**Information provided**
====
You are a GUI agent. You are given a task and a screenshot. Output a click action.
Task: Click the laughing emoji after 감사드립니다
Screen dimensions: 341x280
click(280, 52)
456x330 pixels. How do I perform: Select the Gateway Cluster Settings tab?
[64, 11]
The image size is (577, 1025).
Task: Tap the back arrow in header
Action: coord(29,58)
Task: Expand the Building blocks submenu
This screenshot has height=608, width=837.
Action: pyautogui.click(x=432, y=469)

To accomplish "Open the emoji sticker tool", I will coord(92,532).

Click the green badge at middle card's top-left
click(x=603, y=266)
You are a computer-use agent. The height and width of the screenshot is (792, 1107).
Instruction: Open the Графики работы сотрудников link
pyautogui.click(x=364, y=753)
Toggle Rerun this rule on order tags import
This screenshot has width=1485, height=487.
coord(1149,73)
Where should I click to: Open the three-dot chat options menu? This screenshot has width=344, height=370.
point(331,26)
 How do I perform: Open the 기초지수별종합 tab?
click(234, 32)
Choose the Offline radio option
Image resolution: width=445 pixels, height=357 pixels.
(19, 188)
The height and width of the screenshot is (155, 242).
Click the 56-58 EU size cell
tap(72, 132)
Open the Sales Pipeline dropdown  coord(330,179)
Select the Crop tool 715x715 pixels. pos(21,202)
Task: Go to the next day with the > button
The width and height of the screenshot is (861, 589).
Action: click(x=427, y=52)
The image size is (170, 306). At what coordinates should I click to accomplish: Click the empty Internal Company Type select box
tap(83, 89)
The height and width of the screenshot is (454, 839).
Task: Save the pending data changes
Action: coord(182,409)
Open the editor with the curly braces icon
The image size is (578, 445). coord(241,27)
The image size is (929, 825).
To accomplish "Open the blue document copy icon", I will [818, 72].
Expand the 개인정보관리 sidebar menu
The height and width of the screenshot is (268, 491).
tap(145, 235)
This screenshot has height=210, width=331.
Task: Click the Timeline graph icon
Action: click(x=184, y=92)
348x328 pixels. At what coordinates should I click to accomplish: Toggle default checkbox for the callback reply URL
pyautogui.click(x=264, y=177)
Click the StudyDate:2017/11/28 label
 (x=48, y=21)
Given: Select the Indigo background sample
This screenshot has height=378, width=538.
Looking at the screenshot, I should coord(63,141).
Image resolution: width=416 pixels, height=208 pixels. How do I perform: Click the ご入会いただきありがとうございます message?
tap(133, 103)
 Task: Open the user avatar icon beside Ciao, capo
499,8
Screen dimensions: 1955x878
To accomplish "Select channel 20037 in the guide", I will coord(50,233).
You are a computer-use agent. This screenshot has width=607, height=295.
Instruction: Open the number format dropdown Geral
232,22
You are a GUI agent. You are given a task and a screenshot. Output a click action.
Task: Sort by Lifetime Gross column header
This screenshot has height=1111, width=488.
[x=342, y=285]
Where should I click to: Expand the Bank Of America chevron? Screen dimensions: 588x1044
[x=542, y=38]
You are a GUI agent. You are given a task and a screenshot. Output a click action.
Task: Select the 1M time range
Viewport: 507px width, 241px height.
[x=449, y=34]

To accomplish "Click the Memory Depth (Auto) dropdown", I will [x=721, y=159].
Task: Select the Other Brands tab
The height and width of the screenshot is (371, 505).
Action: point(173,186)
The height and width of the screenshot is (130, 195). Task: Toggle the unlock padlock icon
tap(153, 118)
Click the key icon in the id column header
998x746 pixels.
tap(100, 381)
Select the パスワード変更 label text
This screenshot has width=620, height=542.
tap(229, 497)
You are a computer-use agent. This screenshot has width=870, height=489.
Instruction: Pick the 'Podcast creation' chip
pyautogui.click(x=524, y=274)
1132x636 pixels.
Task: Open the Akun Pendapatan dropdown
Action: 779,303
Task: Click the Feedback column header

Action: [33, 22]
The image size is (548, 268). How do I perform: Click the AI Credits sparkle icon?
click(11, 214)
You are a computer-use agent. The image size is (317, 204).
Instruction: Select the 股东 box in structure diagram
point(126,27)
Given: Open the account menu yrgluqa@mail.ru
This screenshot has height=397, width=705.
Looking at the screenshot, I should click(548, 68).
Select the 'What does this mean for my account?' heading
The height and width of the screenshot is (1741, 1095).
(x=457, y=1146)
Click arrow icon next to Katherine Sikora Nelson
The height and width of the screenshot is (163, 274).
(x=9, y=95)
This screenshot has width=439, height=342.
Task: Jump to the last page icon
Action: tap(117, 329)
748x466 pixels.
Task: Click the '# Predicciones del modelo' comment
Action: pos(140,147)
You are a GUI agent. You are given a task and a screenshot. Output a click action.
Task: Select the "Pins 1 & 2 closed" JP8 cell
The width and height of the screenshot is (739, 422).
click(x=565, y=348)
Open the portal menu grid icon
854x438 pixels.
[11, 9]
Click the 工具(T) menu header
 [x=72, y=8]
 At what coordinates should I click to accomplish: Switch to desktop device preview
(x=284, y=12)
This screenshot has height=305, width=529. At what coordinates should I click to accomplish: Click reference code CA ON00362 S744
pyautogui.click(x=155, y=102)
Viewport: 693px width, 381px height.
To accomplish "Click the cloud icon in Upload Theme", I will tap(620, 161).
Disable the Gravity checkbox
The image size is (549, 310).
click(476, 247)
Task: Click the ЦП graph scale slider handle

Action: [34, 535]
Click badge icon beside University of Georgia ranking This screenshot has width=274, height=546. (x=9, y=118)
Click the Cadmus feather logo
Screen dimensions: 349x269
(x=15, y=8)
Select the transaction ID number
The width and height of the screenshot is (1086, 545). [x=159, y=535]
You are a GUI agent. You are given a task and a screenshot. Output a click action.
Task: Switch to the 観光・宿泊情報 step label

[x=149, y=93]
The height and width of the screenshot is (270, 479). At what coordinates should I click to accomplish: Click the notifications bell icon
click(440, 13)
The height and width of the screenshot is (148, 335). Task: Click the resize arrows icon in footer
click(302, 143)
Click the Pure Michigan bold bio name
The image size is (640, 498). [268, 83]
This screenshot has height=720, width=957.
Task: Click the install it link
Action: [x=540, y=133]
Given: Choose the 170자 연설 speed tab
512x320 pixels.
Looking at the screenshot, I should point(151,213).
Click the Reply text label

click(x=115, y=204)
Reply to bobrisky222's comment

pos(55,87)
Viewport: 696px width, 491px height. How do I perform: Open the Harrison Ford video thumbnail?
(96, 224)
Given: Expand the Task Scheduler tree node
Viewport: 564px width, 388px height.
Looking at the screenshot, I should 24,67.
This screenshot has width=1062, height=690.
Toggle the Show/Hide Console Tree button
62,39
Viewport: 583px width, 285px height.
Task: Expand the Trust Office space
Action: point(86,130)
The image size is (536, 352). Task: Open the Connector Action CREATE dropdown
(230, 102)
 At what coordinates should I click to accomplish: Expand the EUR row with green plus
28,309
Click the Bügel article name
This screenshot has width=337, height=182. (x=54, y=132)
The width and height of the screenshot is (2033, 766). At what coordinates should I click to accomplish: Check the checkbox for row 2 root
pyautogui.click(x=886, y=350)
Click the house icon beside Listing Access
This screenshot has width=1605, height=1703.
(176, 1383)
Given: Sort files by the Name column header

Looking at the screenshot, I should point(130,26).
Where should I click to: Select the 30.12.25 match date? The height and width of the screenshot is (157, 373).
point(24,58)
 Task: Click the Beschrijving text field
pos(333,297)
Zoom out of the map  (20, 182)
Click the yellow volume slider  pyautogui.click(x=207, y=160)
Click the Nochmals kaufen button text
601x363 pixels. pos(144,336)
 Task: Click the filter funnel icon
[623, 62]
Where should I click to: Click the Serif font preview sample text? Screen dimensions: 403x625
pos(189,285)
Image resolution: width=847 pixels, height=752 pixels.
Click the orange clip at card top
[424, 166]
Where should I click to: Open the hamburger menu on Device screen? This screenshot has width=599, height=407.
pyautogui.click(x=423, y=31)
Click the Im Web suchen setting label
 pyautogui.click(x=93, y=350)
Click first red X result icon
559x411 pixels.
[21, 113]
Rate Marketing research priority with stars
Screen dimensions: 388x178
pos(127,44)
====
**Problem to work on**
Could you restate, word for word, the lines above from the one with "Given: Choose the 170자 연설 speed tab" to the one with "Given: Expand the Task Scheduler tree node", both included?

**Finished task**
Given: Choose the 170자 연설 speed tab
512x320 pixels.
Looking at the screenshot, I should point(151,213).
Click the Reply text label

click(x=115, y=204)
Reply to bobrisky222's comment

pos(55,87)
Viewport: 696px width, 491px height. How do I perform: Open the Harrison Ford video thumbnail?
(96, 224)
Given: Expand the Task Scheduler tree node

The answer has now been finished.